Steve Osmani joined Ron Morris’ laboratory to discover NimA, the founding member of a family of protein kinases that, with CDK1, promoted entry into mitosis. He also characterised BimE, a central component of the anaphase promoting complex. More recently, he characterised the fate of the nuclear pore complexes and the closed Aspergillus nidulans mitosis.

BILL TIMBERLAKE

Bill can undoubtedly be regarded as one of the major influencers in the field of cell biology and signal transduction. Bill set up (one of) the transformation systems, and developed the molecular genetics of Aspergillus to almost a yeast-like level. His groundbreaking studies on the development of the conidiophore led to the understanding of the “bristle” cascade by which a series of three transcription factors dictate the biogenesis of asexual reproductive structures.

GIUSEPPE (PINO) MACINO

Emeritus Professor of Rome La Sapienzia University and EMBO Member.

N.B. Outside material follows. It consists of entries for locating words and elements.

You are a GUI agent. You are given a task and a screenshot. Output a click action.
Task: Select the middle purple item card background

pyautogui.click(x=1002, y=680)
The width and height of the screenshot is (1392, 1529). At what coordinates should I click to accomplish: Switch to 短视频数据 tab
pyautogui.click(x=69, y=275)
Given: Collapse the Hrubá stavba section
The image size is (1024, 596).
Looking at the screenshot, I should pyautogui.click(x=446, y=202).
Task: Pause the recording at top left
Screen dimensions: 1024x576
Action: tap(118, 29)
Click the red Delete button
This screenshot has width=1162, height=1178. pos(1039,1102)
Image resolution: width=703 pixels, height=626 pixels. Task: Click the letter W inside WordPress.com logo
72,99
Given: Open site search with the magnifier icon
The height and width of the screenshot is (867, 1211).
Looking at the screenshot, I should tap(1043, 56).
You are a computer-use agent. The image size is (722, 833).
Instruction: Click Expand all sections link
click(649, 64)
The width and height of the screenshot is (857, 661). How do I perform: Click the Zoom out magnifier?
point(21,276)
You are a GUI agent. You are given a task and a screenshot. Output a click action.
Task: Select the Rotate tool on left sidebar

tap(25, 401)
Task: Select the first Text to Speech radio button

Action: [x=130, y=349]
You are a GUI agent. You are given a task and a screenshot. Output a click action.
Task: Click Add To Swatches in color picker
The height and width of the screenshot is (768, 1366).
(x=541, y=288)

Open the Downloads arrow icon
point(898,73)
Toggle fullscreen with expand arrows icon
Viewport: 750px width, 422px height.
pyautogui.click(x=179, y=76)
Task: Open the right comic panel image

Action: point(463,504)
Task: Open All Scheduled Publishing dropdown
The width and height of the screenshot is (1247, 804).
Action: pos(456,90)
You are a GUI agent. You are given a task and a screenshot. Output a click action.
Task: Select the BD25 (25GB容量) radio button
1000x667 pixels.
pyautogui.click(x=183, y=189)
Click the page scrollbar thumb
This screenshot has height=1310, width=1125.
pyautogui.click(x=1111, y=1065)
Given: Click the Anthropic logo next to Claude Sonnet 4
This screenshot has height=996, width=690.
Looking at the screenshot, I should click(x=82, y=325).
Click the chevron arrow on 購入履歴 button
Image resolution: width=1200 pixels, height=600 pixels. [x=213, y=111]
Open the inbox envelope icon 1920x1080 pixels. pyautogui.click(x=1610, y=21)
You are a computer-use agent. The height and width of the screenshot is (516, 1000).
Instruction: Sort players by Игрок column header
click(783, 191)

His most transversal work using Neurospora crassa unveiled key aspects of the RNA interference machinery, which led to the molecular characterization of quelling, a word that he coined himself.

N. LOUISE GLASS

Elected in 2021 to the US National Academy of Sciences, she trained as a postdoc with Bob Metzenberg and now chairs the Dept. Plant and Microbial Biology and directs the Environmental Genomics and Systems Biology Div, at the Lawrence Berkeley Natl. Laboratory.  Glass used the model Neurospora crassa to elucidate mechanisms underlying allorecognition that lead to highly choreographed intercellular signaling and to somatic cell fusion or regulated cell death.  Her lab also deciphered transcriptional and cell biological regulatory networks governing lignocellulolytic nutrient acquisition in filamentous fungi.